In Boston, Massachusetts, a 31-year-old man hand-delivered an apology letter, along with $300 in cash, to the Massachusetts Bay Transportation Authority. According to the Associated Press, that’s the amount he believes he owes the MBTA for evading fares. The man told the Boston Globe he avoided paying the train fare whenever he could as a teenager and in his 20s.
In St. John’s, Newfoundland, a woman ordered a pizza and didn’t feel it had enough cheese on it. She called the pizza company to complain, but didn’t like its response. So, she called 911 to report it.
In Rosenberg, Texas, a woman underwent jaw surgery to fix an overbite, and suffered nerve damage. She now speaks with a British accent and has been diagnosed with foreign accent syndrome.
In Blue Hill, Maine, back in 1976 a chemistry teacher took a freshly unwrapped Twinkie and placed it on top of a chalkboard in his classroom so he and his students could see how long it would take to decompose. That question remains unanswered to this day, with said Twinkie having outlasted both the teacher’s career and Interstate Bakeries Corp., the original company that manufactured Twinkies from 1930 until it filed for bankruptcy in 2012. According to the Bangor Daily News, today, the same Twinkie sits in a glass case on a shelf in the office of George Stevens Academy’s dean of students, looking a tad more ashen in color than it used to but nonetheless in one recognizable piece, except for a few crumbs that have fallen to the side.
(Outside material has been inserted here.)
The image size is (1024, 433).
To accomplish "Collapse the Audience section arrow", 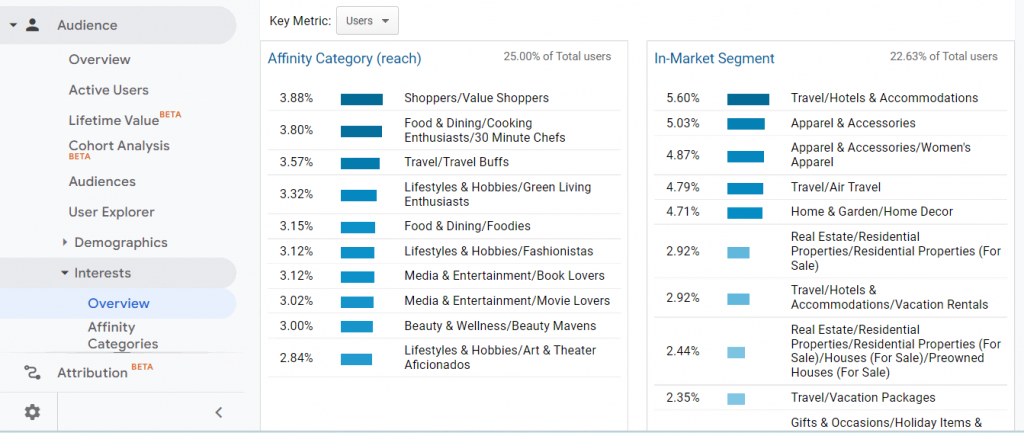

In Queensland, Australia, a woman woke up to a 17-foot python stretched from her lounge room to her bedroom. The woman says the snake has been living in her roof for 10 years, and she named him Monty. But, it was when the python made its way into the house that she called someone to capture it.
In Trussville, Alabama, a 15-year-old girl was at a church sleepover when she spotted a Barney the Dinosaur head the pastor had bought and used for various activities. She thought she would scare her friends as they came down the stairs by putting on the head. However, as she sat down to wait, the head fell over her shoulders. When her friends showed up, she realized she could not get out of it. Her four friends and the parents of one of the friends then tried to get the girl out of the head. It wouldn’t budge. According to AL.com, they slathered Vaseline on her arms, but the head still wouldn’t come off. So, they all piled into a minivan and headed to the fire station, where firefighters made some release cuts in the back of the head to relieve the pressure and remove it.